I had become so set and spoiled in life a little and was a little complacent on change because things were going good for the most part. Everybody was satisfied, I was somewhat satisfied
, so why should I mess things up and introduce change and a time that was a little volatile? Well for many reasons friends; family and job security, digging those roots in, trying to establish myself and family in life for the long haul; this has been a journey I have been on as of late and for the last few years that I am trying to satisfy and realize. Well those feelings were on the surface.
Deep underneath the surface is where it matters the most and I knew that things were heading south in life. I was working in a negative and political workplace for starters and the stresses from that began to bear down as I began to accept that as my way of life. My health was failing due to the stress from work and other things happening in life at the time. The perfect storm begins to brew. I have had to deal with ill family members along with myself being ill and having to see doctors. Perfect Storm brews and ready to commence. So like I do, I kept pushing. Pushed so hard until I became physically exhausted and then stress beared in and did me in for the rest! The Perfect Storm strikes!!!!
I went from being a very healthy and active person to very sick and ill in a matter of days to weeks and progressively got worse. Doctors were baffled and did every test and probe known to man to try to figure out what was going on. They came up with nothing. So the Perfect Storm continued to brew because now I think there is something wrong with me and kept throwing money at the cause. Before you know it, I was stressed about the stress and that never-ending vicious cycle had begun. It was all in my head at this point for sure and I knew it!
So because I never give up and constantly stay doing something, I began to lean on God and the medicines to help change my issues and train of thought (something that takes time but is capable if you are willing). Slowly I began and focused on my health and stabled back out some, whew! Next, I got back out there helping out in the different things I volunteer with. I continued to enjoy the simpler things in life even though life around me was still a mess. Next, I was blessed with the opportunity to work for a company that is like family offering what I have considered my “Dream Job” for as long as I have been on this earth. Due to this opportunity, life began to open back up and not seem so negative and the dark clouds of the Perfect Storm started moving more and more into the distance. Weather in my area of life is partly cloudy still but breaking up more and more daily! Life is starting to turn around all because I never settled and turned my outlook around.
I never settled on what the doctors told me was wrong, I accepted the fact and tried to move on as best as I could relying on their expertise.
I never settled on just dealing with negative people at work, I just gave up trying to care for them as they were a lost cause and in return was provided with the job of a lifetime!
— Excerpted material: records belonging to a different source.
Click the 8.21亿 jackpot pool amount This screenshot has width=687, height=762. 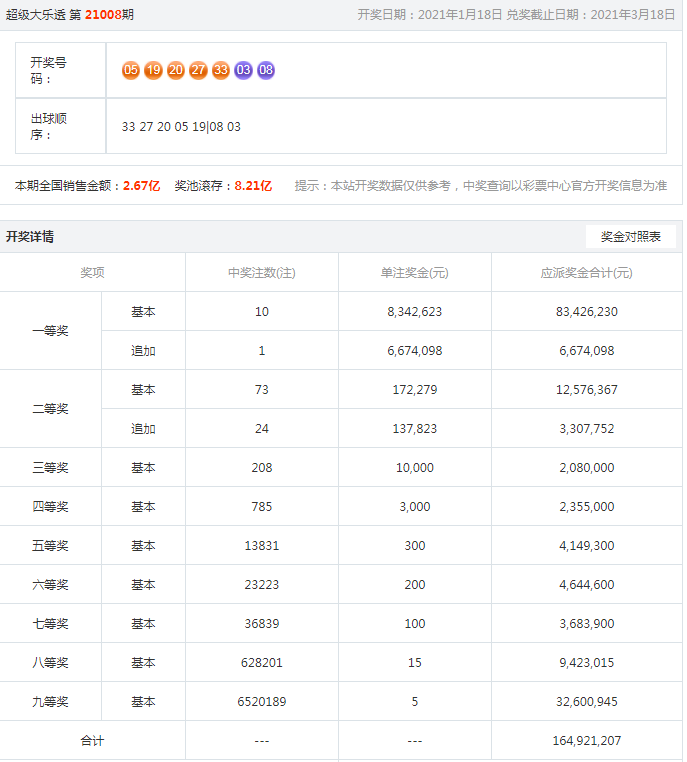coord(253,186)
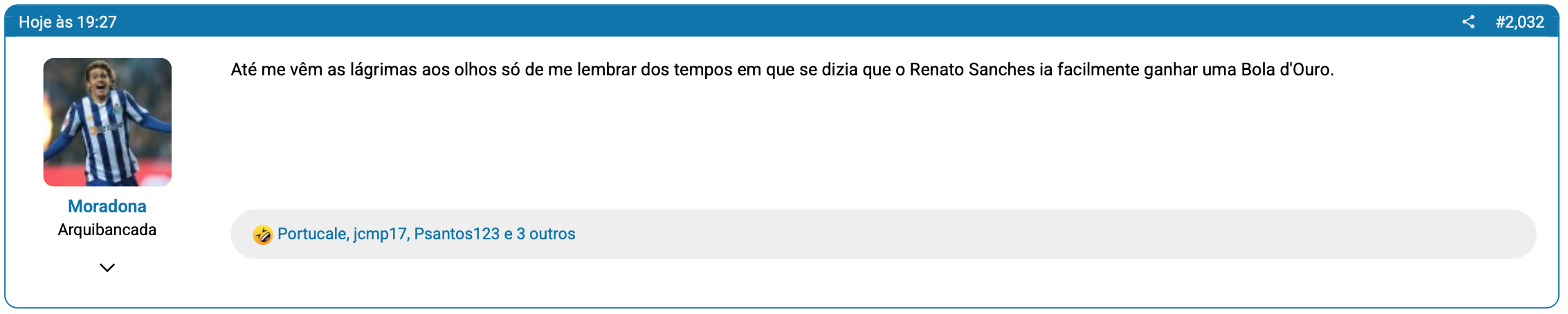This screenshot has width=1568, height=314.
Task: Click the 'Hoje às 19:27' timestamp
Action: click(68, 22)
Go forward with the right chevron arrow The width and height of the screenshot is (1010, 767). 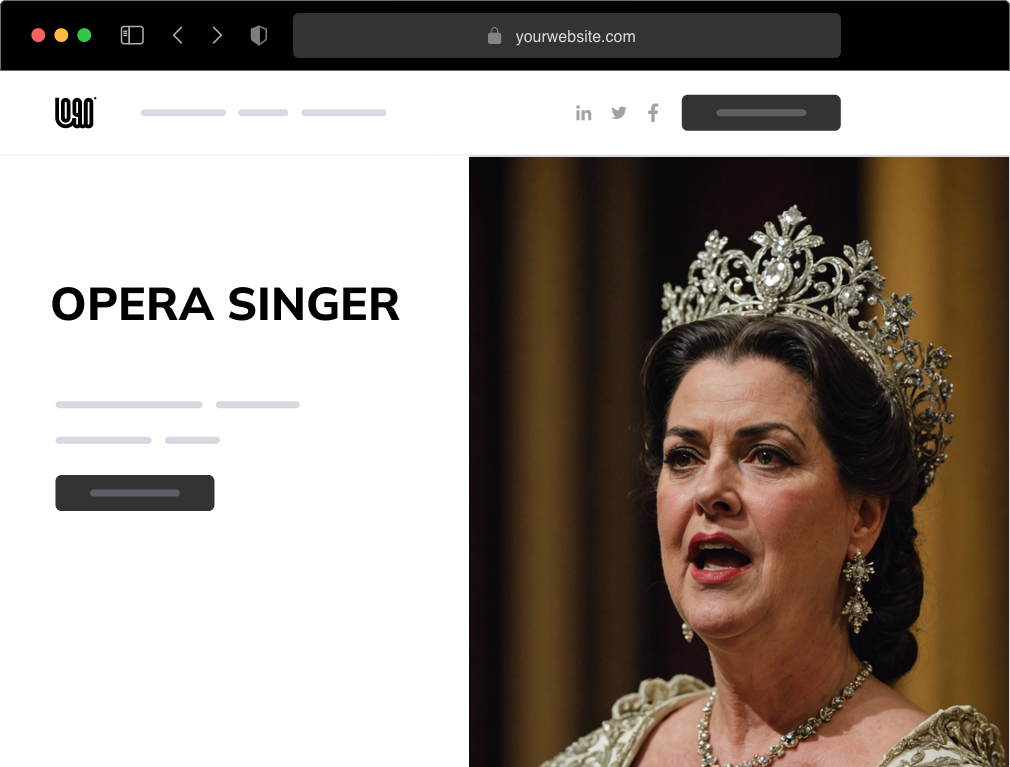pos(217,35)
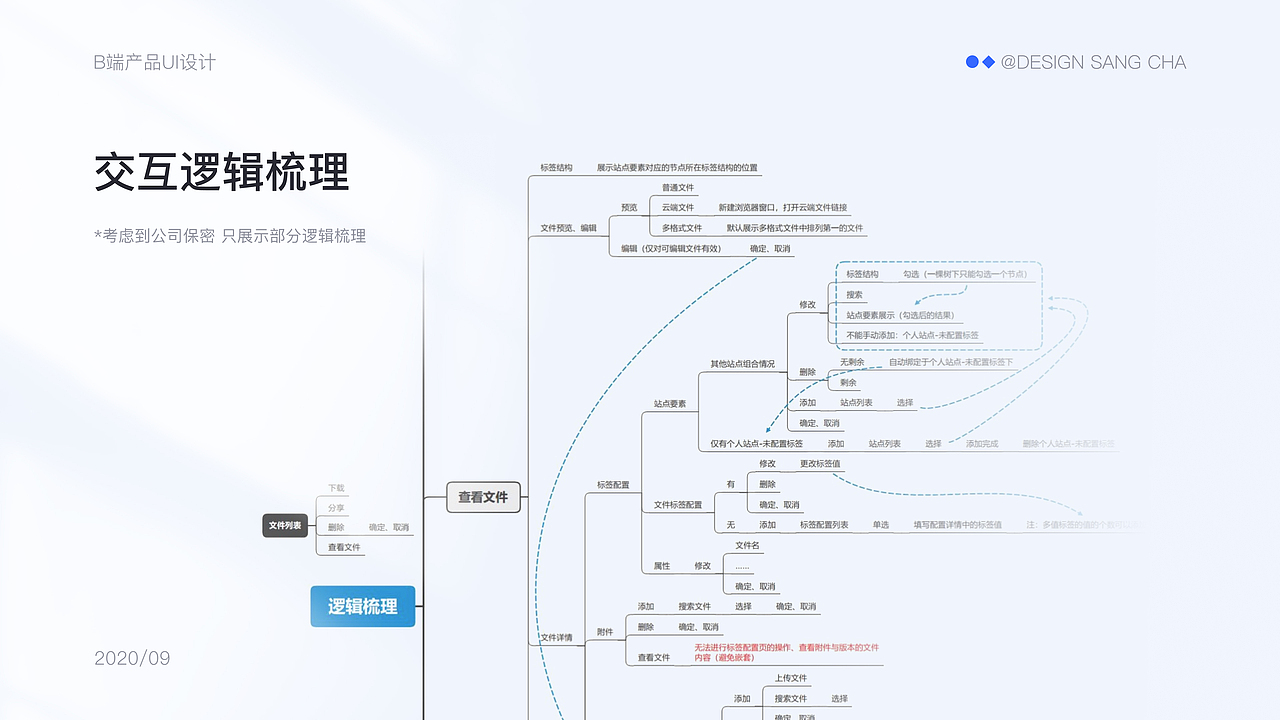The height and width of the screenshot is (720, 1280).
Task: Click the 分享 option
Action: point(335,507)
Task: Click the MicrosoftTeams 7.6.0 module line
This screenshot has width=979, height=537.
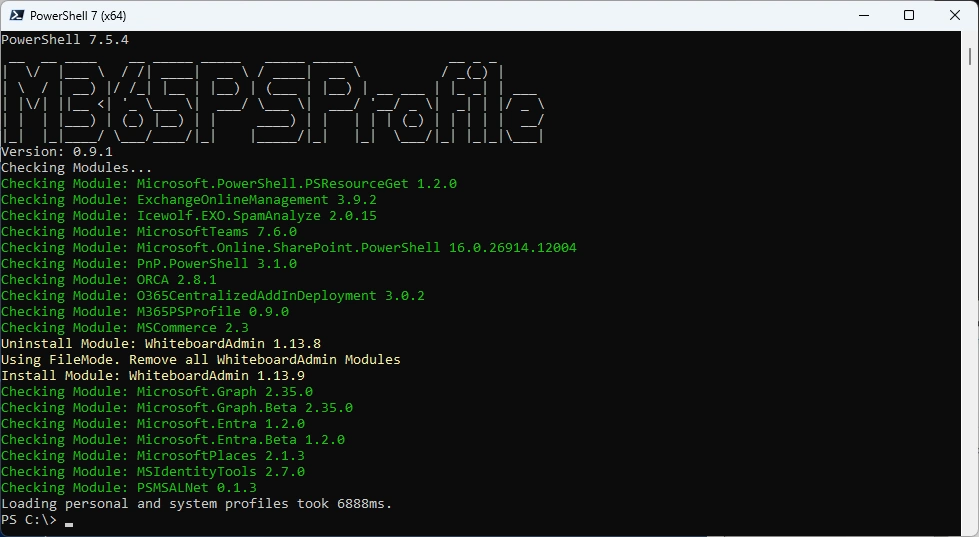Action: [x=149, y=232]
I never settled on having a pity party since it felt that everything was falling apart in my life (because it was), I kept on going somehow and have found sunny skies once again!
I STOPPED WORKING AND LET GOD WORK FOR ME!
Life will throw a lot at you. As you all know, stress is not caused by events; it is caused by your response to those events. Sometimes we cannot always be strong and satisfied and have to accept the fact that God is trying to change our lives and that stress is there and not avoid it. Float through it all. Float through what God is helping you with and relinquish control to him. Float through the stress and find a way to effectively and positively deal with it. It is hard to do these thing but trust when I tell you that they become easier with age, experience and growing wisdom.
When things like what happened with me recently occurred in my life once or twice before, it was during major changing times in my life where God was moving me on closer to his plan for me. I did not understand it all until it was halfway through or all over, but eventually I fully understood it. I was rewarded to have taken the journey to get there because it helped me understand what the struggle was for and all about. It also battle-tested me to be ready to not only have more in life but handle more in life as well which is equally as important!
I want to leave you with this: Taking two steps back would be bad if you took one step forward; but if that one step is a leap? Would it really be so bad?